### Richiesta data 1
Secondo la selezione, a quale festival è stato selezionato lo spettacolo nel 2012?

### Selezione
====

L’Eremita contemporaneo trae ispirazione dal diario di un operaio dell’ILVA di Taranto e dalle testimonianze di alcuni operai, intervistati dalla compagnia, che lavorano nella stessa fabbrica, per incontrare i testi poetici di Luigi di Ruscio e Peter Schneider.
Lo spettacolo è il frutto di un accurato lavoro di ricerca e di sperimentazione fisica e vocale sul rapporto tra organicità del corpo e inorganicità delle azioni legate al lavoro in fabbrica attraverso il quale emerge una critica all’alienante sistema di produzione contemporaneo che trasforma l’essere umano in una macchina artificiale, un corpo allo spasmo che si muove per reagire al processo di “brutalizzazione” imposto dalla società. L’attore spinge il proprio corpo all’estremo attraverso funamboliche sospensioni, azioni acrobatiche e ripetitive, interagendo continuamente con suoni che diventano ritmi ossessivi e che si trasformano in musiche eseguite dal vivo, in cui le note si intrecciano col canto di una voce femminile che gli ordina “Lavora! Produci! Agisci! Crea!”. L’eremita contemporaneo insegue così una salvezza impossibile, nel tentativo di sentire la propria carne calda.
– Progetto di spettacolo vincitore del bando OFF X 3 2010 di Spazio OFF, Trento. Per l’ambiziosità e la complessità del progetto, e per il linguaggio teatrale fortemente contemporaneo e contaminato con altriregistri espressivi.
– Progetto di spettacolo vincitore del bando Kilowatt 2011 Selezione Visionari.
– Spettacolo selezionato allo STOFF Stockholm Fringe Festival 2012.

====

### Elenco fornito
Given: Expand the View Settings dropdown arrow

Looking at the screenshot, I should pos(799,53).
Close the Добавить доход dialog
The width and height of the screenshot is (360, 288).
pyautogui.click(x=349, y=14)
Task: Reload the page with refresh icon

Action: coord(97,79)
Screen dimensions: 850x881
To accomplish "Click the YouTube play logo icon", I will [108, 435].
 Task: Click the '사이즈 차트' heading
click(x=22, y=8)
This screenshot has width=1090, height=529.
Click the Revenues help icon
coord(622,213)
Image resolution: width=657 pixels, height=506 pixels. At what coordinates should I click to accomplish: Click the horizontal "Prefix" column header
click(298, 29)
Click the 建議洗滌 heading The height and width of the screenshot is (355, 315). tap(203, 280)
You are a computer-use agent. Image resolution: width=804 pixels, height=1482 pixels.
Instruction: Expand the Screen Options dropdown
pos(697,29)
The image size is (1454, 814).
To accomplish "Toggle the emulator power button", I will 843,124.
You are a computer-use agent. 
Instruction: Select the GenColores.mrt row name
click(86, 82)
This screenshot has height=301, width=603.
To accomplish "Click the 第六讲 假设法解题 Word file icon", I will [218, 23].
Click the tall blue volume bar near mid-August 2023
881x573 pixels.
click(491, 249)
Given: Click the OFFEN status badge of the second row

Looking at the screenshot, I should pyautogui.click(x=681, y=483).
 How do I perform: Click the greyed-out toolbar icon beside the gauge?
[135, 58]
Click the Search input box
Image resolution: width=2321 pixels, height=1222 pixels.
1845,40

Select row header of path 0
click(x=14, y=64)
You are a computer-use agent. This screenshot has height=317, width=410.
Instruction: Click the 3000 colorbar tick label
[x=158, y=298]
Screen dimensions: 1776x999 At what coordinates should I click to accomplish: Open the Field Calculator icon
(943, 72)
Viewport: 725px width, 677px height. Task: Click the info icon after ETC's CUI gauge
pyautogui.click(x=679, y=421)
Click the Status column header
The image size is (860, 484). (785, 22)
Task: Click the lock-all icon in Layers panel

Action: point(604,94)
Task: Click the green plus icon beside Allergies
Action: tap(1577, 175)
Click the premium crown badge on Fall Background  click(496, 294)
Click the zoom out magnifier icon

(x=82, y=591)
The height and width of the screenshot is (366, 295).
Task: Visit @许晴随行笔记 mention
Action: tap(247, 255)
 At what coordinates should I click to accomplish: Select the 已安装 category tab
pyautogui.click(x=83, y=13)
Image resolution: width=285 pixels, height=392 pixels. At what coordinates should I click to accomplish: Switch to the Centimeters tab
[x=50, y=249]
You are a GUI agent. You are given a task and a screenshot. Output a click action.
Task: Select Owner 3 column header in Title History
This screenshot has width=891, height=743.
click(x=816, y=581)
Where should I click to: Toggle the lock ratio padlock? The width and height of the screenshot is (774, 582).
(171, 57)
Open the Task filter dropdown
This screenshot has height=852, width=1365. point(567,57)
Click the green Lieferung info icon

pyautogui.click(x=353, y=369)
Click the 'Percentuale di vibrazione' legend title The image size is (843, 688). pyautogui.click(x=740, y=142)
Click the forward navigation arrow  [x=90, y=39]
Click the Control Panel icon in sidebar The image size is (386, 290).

====

### Richiesta data 2
Estrai dall'elenco, identiche, tutte le righe da quella che contiene "Where should I" fino alla fine dell'elenco.

### Risposta completa 1
Allo STOFF Stockholm Fringe Festival 2012.

### Risposta completa 2
Where should I click to: Toggle the lock ratio padlock? The width and height of the screenshot is (774, 582).
(171, 57)
Open the Task filter dropdown
This screenshot has height=852, width=1365. point(567,57)
Click the green Lieferung info icon

pyautogui.click(x=353, y=369)
Click the 'Percentuale di vibrazione' legend title The image size is (843, 688). pyautogui.click(x=740, y=142)
Click the forward navigation arrow  [x=90, y=39]
Click the Control Panel icon in sidebar The image size is (386, 290).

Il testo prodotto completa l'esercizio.